◆ PROVIDED MATERIAL ◆
──────────
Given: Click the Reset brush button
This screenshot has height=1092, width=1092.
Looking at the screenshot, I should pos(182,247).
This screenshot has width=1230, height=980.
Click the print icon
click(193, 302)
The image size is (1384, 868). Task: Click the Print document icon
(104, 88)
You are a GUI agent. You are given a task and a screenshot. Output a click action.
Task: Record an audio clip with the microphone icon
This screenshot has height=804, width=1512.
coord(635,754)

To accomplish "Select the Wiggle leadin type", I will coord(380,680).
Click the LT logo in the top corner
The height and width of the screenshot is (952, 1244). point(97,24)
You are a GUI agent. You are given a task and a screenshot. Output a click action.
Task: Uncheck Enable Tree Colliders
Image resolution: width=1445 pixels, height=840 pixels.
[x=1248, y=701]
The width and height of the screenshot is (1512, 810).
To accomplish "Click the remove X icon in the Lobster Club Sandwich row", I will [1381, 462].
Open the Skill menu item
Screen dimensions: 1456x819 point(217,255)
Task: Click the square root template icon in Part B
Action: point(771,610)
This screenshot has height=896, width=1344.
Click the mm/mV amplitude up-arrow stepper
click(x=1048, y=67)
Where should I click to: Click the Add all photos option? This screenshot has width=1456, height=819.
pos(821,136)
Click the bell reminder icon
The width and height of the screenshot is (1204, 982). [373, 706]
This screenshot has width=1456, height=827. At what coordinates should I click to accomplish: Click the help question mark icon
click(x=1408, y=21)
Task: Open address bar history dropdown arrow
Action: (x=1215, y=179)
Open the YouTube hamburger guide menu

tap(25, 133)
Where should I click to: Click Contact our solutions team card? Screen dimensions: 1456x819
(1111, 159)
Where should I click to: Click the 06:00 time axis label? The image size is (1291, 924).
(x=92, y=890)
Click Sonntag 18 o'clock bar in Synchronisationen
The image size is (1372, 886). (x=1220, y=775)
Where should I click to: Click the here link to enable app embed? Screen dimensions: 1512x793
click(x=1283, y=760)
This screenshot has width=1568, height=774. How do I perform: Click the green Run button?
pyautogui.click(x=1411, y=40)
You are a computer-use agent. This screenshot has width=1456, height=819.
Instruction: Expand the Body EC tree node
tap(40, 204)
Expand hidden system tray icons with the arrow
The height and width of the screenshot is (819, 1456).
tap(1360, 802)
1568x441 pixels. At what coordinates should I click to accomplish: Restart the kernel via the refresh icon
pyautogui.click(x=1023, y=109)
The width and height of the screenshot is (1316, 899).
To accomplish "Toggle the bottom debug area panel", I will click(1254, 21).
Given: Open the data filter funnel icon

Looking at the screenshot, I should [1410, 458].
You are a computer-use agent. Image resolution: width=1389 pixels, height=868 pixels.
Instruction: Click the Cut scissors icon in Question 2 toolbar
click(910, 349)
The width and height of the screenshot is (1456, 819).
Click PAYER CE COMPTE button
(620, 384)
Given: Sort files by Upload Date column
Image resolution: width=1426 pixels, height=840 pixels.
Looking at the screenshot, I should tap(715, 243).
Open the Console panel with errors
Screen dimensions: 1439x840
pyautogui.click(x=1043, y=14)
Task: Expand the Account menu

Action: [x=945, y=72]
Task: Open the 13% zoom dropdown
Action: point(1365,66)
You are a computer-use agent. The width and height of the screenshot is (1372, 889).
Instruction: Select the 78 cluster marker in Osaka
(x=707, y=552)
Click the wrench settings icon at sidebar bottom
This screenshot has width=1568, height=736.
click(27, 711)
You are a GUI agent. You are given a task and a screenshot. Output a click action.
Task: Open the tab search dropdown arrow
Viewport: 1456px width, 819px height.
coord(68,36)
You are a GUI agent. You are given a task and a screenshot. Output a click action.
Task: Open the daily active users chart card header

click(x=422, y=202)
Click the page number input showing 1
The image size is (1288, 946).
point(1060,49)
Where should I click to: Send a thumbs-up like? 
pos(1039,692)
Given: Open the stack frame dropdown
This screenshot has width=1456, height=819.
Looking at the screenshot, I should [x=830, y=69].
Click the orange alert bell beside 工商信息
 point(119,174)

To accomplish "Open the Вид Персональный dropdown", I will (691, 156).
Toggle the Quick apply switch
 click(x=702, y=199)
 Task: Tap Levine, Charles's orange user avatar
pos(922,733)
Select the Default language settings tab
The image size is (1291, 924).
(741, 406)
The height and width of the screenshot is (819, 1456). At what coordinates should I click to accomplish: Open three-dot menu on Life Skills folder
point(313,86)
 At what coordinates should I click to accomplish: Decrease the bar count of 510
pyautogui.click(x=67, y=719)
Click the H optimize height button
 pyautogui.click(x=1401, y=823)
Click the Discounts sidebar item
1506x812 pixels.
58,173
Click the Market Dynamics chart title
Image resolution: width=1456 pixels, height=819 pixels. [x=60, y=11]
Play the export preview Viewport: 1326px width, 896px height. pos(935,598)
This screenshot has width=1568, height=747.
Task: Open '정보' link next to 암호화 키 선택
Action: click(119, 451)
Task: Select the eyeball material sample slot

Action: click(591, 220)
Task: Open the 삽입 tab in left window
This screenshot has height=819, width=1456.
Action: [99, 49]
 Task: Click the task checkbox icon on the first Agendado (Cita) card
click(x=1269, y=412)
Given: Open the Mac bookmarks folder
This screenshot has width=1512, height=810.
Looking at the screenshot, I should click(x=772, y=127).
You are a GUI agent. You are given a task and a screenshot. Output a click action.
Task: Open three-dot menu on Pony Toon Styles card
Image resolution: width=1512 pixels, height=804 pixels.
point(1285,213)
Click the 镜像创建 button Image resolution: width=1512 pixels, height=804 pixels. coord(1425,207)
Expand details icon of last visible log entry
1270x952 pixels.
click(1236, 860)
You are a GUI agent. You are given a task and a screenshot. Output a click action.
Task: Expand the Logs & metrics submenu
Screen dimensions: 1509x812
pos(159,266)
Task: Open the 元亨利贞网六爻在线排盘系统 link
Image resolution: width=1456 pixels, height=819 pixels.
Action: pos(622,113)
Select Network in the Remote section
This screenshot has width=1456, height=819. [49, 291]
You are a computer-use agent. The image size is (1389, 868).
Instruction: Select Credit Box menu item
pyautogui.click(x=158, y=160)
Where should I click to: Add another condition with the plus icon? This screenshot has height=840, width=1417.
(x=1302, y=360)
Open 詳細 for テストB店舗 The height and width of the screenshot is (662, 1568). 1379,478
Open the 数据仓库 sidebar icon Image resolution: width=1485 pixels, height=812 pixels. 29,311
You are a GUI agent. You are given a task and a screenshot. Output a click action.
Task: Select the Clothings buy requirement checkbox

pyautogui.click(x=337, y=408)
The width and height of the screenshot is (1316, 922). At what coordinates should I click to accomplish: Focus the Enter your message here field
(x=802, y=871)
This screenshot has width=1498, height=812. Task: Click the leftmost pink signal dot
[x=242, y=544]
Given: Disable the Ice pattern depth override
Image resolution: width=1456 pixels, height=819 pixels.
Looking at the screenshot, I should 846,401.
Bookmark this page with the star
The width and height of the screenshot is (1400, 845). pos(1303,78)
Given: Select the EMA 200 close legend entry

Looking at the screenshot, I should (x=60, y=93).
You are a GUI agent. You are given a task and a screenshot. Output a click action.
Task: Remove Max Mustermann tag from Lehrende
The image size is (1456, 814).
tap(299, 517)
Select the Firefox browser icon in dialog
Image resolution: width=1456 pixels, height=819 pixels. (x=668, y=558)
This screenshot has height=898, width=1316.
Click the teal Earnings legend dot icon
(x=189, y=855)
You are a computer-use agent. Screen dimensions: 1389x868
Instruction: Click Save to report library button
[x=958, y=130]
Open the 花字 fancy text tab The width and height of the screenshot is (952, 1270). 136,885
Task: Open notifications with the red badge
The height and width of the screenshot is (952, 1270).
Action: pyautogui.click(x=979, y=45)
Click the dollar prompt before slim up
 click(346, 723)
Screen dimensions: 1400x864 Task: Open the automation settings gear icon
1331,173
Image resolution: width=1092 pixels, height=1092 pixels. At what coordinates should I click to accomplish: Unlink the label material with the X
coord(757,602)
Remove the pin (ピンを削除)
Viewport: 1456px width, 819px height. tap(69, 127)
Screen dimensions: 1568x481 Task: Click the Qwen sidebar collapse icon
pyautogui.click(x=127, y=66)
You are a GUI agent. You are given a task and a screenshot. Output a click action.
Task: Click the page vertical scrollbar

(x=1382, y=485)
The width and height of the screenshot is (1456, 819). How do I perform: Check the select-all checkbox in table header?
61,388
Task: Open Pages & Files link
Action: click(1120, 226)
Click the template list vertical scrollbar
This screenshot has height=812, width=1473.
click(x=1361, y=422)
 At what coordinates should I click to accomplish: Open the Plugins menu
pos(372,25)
──────────
◆ WHAT TO DO ◆
Taking the material above, extract exactly and only the lines from the line with "Instruction: Select the" to the line with "Task: Open the tab search dropdown arrow", inclusive of both.

◆ TASK RESULT ◆
Instruction: Select the 78 cluster marker in Osaka
(x=707, y=552)
Click the wrench settings icon at sidebar bottom
This screenshot has width=1568, height=736.
click(27, 711)
You are a GUI agent. You are given a task and a screenshot. Output a click action.
Task: Open the tab search dropdown arrow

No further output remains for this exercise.